Pneumonia is any disease that causes inflammation of the lung tissue, particularly the air sacs (alveoli) of the lung. It is a fairly common respiratory disease that can be life threatening. Most cases of pneumonia are due to infectious causes, with bacterial pneumonia being the most common, followed by viral and fungal pneumonia. However, other non-infectious causes of pneumonia like mechanical or chemical injury can be equally devastating if left untreated.
Pneumonia is commonly seen after respiratory tract infections, especially in older patients or young children. People with chronic debilitating conditions and systemic infections like HIV are at risk of acquiring pneumonia, often with life threatening consequences.
In pneumonia, a lobe, segment or the entire lung may be affected. It results in significant damage to the epithelial lining of the air sacs (alveoli) known as diffuse alveolar damage (DAD). This affects gas exchange and eventually lead to death unless the appropriate treatment is commenced.
Sometimes only a small part of the lung tissue is affected but there is significant inflammation and damage of the distal parts of the respiratory tract. This is known as bronchopneumonia and is often a complication acute bronchitis, tracheitis or influenza.
Interstitial pneumonia is a type of pneumonia where the septa that separates air sacs (alveoli) is affected rather than the alveolar lining itself. It is often triggered by infections, chemicals and other factors yet the cause seems to be associated with immune disorders and impaired healing mechanisms. In many cases of interstitial pneumonia, there is no known trigger – idiopathic.
- Infectious, non-infectious, chemical
- Lobar, bronchopneumonia, interstitial
- Community acquired (CAP), health care-acquired (HCAP), hospital-acquired (HAP), ventilator-acquired (VAP), nursing home-acquired (NHAP)

§ **Exercise directions**
Copy the text on pneumonia word for word from "In pneumonia, a" to "treatment is commenced.". The lines after this point play no part in the work.

§ **Entries supplied**
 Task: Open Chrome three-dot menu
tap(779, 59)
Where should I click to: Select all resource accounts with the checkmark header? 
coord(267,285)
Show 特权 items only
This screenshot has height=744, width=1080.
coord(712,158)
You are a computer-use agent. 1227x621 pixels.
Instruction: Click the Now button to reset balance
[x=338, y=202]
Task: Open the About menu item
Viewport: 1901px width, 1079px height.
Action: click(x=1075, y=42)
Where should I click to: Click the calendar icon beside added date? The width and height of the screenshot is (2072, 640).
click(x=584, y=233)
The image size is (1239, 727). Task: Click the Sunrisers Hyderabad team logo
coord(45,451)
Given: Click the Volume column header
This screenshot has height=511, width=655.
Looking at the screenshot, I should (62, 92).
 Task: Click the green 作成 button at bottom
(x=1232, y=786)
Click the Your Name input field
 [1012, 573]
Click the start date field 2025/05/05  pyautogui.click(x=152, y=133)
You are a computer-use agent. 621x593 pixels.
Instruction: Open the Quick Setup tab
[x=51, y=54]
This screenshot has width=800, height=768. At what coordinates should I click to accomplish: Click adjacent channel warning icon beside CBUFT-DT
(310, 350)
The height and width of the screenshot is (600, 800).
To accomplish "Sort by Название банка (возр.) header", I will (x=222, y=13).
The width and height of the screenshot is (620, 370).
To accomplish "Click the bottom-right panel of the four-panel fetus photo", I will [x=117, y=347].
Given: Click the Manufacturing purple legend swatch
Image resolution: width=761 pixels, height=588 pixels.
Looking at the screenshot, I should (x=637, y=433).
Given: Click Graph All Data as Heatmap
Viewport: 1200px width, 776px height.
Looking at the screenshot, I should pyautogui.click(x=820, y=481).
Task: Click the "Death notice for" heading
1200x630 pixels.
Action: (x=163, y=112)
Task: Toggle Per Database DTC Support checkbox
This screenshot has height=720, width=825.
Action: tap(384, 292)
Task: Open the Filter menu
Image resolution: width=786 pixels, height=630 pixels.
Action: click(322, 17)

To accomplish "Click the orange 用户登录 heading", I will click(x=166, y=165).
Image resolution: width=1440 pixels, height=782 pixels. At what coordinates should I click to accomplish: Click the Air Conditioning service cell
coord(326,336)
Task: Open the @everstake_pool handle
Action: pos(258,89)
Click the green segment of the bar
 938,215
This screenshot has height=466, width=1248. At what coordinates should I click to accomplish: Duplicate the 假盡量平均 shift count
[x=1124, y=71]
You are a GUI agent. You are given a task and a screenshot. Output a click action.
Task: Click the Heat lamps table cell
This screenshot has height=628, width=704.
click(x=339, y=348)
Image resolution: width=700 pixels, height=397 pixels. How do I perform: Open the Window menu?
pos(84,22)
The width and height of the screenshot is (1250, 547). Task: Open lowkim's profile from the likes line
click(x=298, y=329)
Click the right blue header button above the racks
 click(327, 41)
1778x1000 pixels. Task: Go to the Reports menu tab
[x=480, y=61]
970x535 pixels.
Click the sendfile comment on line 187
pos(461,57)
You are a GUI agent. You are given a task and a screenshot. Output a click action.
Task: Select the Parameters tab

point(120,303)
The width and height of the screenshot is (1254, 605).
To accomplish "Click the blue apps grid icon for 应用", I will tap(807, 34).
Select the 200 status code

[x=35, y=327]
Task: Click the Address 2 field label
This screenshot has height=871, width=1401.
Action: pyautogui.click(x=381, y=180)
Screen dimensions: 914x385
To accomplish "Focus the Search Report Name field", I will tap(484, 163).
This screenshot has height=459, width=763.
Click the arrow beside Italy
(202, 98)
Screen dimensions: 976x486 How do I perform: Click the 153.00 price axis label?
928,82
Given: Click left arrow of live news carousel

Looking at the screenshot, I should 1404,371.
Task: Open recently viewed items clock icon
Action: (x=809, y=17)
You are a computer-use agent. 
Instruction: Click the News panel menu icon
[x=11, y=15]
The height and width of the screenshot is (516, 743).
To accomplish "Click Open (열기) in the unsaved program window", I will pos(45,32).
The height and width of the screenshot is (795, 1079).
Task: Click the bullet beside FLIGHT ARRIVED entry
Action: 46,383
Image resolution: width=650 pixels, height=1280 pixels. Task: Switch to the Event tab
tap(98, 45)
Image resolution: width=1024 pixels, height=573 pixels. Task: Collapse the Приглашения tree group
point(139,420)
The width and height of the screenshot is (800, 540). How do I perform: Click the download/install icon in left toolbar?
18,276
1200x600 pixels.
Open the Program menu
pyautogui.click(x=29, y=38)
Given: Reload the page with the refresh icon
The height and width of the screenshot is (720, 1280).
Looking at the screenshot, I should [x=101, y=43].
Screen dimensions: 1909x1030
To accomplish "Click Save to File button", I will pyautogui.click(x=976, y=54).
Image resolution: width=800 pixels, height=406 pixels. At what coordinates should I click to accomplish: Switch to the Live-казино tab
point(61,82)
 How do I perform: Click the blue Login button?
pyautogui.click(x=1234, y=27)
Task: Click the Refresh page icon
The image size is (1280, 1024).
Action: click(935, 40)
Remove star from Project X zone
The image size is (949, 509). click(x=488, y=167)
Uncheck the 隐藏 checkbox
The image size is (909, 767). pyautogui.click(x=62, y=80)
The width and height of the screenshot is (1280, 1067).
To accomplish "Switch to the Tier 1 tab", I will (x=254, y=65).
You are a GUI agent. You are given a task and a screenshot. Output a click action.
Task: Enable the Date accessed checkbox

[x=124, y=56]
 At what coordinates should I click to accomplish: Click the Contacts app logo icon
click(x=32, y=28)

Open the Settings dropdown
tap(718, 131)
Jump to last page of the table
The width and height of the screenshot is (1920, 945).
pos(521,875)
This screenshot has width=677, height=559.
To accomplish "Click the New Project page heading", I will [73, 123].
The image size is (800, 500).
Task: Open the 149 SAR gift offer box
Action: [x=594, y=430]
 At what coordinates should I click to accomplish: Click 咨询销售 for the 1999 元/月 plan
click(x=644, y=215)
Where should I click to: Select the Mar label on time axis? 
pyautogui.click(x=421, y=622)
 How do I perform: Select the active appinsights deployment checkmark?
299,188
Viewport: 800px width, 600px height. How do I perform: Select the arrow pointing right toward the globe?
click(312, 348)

§ **Exercise result**
In pneumonia, a lobe, segment or the entire lung may be affected. It results in significant damage to the epithelial lining of the air sacs (alveoli) known as diffuse alveolar damage (DAD). This affects gas exchange and eventually lead to death unless the appropriate treatment is commenced.